If, however, a patient’s biomarkers are tested and they come back negative and the PDL1 is less than 50%, the patient is evaluated for fitness and tolerability and treated with a combination of chemotherapy (carboplatin and pemetrexed) with immunotherapy (pembrolizumab); that is the new standard of care for these patients. The only patients that would take a non-specific doublet therapy are those that don’t match up with any of these and also have a direct contradiction to receiving an immunotherapy, like an autoimmune disorder or if they have a high steroid utilization.

Question

What are some of the common side effects of treatment? Are there specific side effects associated with particular treatments that you look out for?

Answer

We are always mindful of side effects and if a patient is receiving one of the biologic TKIs then there are side effects, such as rash and diarrhea, that can occur. Overall these side effects are still much easier to tolerate than those associated with traditional chemotherapy.

If a patient is an appropriate candidate for immunotherapy treatment we watch for immune-related side effects, such as colitis or any of the other “-itis” that can occur.

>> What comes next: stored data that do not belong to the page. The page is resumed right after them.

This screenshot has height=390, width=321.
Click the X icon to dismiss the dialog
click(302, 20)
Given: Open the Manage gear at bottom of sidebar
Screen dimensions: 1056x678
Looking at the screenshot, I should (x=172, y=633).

We have to follow patients receiving immunotherapy closely, those treatments have a different set of side effects and doctors are now learning how to better manage them.

If the patient is receiving chemotherapy, it is common to see some of the traditional side effects, such as watching blood counts, however, these days, patients being treated with chemotherapy are much easier to manage. Patients tend to tolerate pemetrexed and carboplatin very well and therefore it hasn’t been as big of a burden to treat them with these therapies, which has been a positive change in how we develop therapies and how patients can tolerate them.

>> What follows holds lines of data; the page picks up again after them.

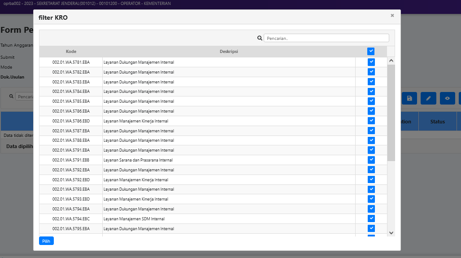
Task: Click the vertical scrollbar thumb of the list
Action: pos(391,112)
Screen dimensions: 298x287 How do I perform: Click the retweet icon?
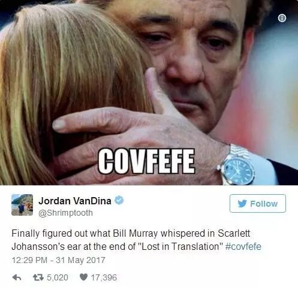[38, 277]
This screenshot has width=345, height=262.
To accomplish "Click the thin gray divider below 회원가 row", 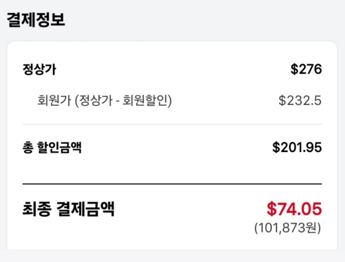I will (x=172, y=124).
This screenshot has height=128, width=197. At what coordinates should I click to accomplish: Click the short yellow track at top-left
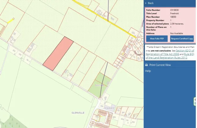click(x=10, y=21)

There are many treatment options for patients, which I am excited about from the standpoint of a treating physician and I am able to give hope to patients that they can tolerate these therapies. These therapies are often geared toward the patient, and precision medicine is always our goal in trying to treat patients and give them the right opportunities.

Question

What are your strategies for managing these side effects and how do you counsel patients on what to expect?

Answer

It’s important to give patients extensive counseling on what they could expect, there is a lot of anxiety among patients because this is often the first time they are receiving this type of treatment and any time you do anything for the first time it can cause nervousness and anxiety. I tell patients how their treatment cycles will go and what types of side effects they might expect, we give patients a lot of training and counseling on that so that they realize what may or may not happen. We tell patients that each person is different and that it’s important to call us regarding what they are experiencing so that we can manage them individually. It really depends on the specific therapy that a patient is receiving, but we aim to give them as much education about their treatment and the associated side effects so that they are prepared.

Question

Is there any recent research may offer new treatment options for patients with nonsquamous non-small cell lung cancer? What are you looking forward to in terms of research in this area?

Answer

We will continue to look at all of the different genes in patients and we have to try to continue to investigate them. We are not always going to find the answer, but proactive research will help us to find new markers, which hopefully will translate into new therapies. We have already seen advances in squamous cell carcinoma — prior to these advances we would treat those patients with traditional doublet therapy and now we have options that include chemotherapy plus immunotherapy that are really going to change the standard of care for those patients. We are also excited about additional molecular markers that may uncover new therapies that we have not previously encountered, KRAS fusions is one that is being looked at promisingly, EGFR exon 20 insertion, perhaps even CMET. There is hope, and with that will come some ups and downs, but the goal is that in the end we will study them prospectively and in a thoughtful manner and that will help us to identify some new treatments for patients.